20,000-Year-Old DNA Finally Revealed Who Wore This Ancient Elk Tooth Pendant
Found in Denisova Cave, this pendant carved from an elk tooth could mark the beginning of a new way to find ancient DNA.
For hundreds of thousands of years, a secluded cave in Siberia was a refuge for our ancient ancestors. Carved into the foothills of the Altai Mountains, Denisova Cave holds a treasure trove of tools and trinkets made by Neanderthals, Denisovans, and Homo sapiens.
But since the site was a crossroads for several species, it’s often unclear who made which artifacts. Individual identities are nearly impossible to trace back, thanks to the lack of formal burials and written records. But DNA can help piece together some personal details.
Recently, researchers were able to extract DNA from a 20,000-year-old bone pendant to determine the sex and genetic identity of an early human who once wore it. The team details a unique extraction method in the journal Nature that could help uncover the stories of more artifacts in the future while keeping them fully intact.
Drawing out DNA
At sites like Denisova Cave, pieces of the past are tightly packed together in layers of sediment. Objects thousands of years apart can be buried in close proximity, making it difficult to distinguish which ancient humans were responsible for what objects.

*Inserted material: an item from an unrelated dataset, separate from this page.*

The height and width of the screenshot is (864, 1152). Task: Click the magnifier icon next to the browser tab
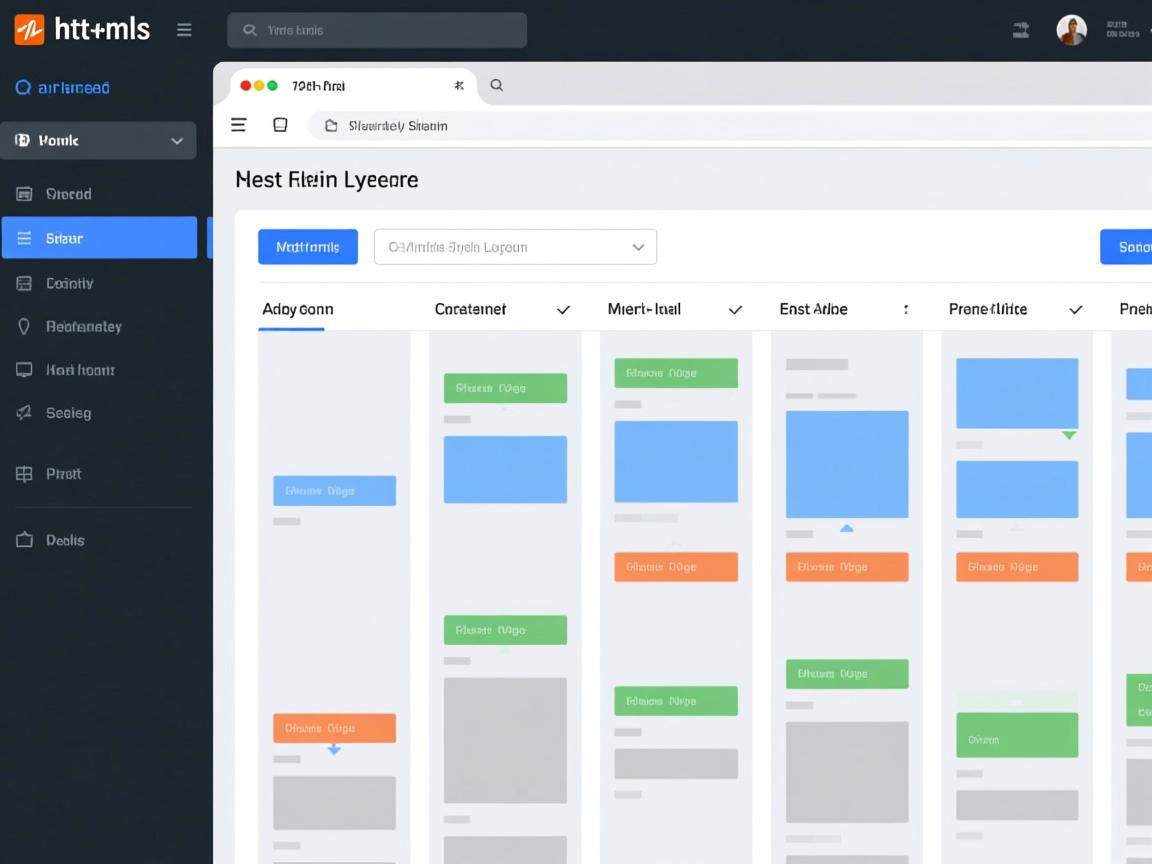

Extracting DNA from sediment can offer clues, but it doesn’t tell the full story.
“When we started looking into sediments, we were kind of making a step forward to see which groups were present in those layers,” Elena Essel, a molecular biologist at the Max Planck Institute for Evolutionary Anthropology, tells Inverse. “But still … we did not have a direct way to say who made which artifact.”
Directly testing cultural objects for ancient DNA is an idea that’s been floating around for a while, Essel explains. However, standard DNA analysis is often a destructive process, requiring chemicals that can degrade materials. Researchers typically cut or shave off a sample of material for testing so as not to damage the entire object.
That’s led to efforts in recent years to find new methods of DNA extraction that don’t require irreparable harm to precious artifacts. In the new report, Essel’s team tested out a way to draw out DNA from objects made of bone by giving them several baths in a solution that’s gentle yet effective.
Wash on hot
Essel compares the process to a “washing machine” for ancient objects. After clearing away bits of sediment, a lab technician submerges each item in a sodium phosphate buffer with a bit of detergent. Then, the object is washed three times at increasingly higher temperatures to release bits of DNA.
First, the team wanted to see if the phosphate solution would alter the structure of animal bones. They were particularly interested in changes to the microscopic structures on the surface of the bones, which can be damaged by some chemicals.
“If you imagine the surface, it really looks like mountains and valleys,” Essel explains. After exposure to EDTA, a chemical agent commonly used for DNA extraction, “the mountains are basically gone. It's a very smooth, homogenous surface.”
But after the phosphate extraction, “you still see these mountains and valleys,” says Essel. “What you lose … is the sediment particles attached to the surface.”
Only trace amounts of animal DNA could be detected from the first set of animal bone samples, which were collected decades ago from Quinçay Cave in France. Contamination from the hands of archaeologists who dug the bones up made it tough to detect any ancient human DNA.
To get around the contamination problem, the researchers then tested the new method on freshly collected samples from Bacho Kiro Cave in Bulgaria and Denisova Cave that were excavated by archaeologists wearing gloves and face masks.
Fresh is best
Three bone pendants from Bacho Kiro and one from Denisova were put to the test. After going through the washing process, the new samples showed way lower levels of modern DNA contamination.
However, the Bacho Kiro pendants didn’t yield any ancient human DNA, which Essel says could be due to a combination of factors. It’s possible the pendants weren’t handled long enough by ancient humans or that DNA just didn’t preserve well under the conditions the object was buried in, for example.
But the Denisova pendant yielded the best results. Mitochondrial DNA was preserved over 20,000 years and indicated that the tooth used to make the pendant belonged to an elk. An analysis of DNA from the individual who wore or handled it indicated that they were a female Homo sapien.
The individual also bore genetic similarities to a group of Ancient North Eurasian individuals who were previously known to live farther east in Siberia.
Answering the big questions
So far, the Denisova pendant was the only sample to yield ancient human DNA with the new extraction method. Essel notes that the team would like to apply the method to a larger number of samples in order to test its efficacy.
However, new DNA extractions will likely be limited to freshly excavated samples since contamination is widespread in historical ones.
That’s a shame, Essel says, “because there are so many super exciting samples sitting in collections [and] we would love to learn about who made them [and] who used them.”
To avoid a repeat of the past, Essel stresses that simply wearing gloves and face masks can help limit contamination during excavation.
“It doesn't guarantee that your sample has ancient human DNA but increases the chances that if there is ancient human DNA that it's possible to detect it and start asking these extremely exciting questions [about the past],” she says.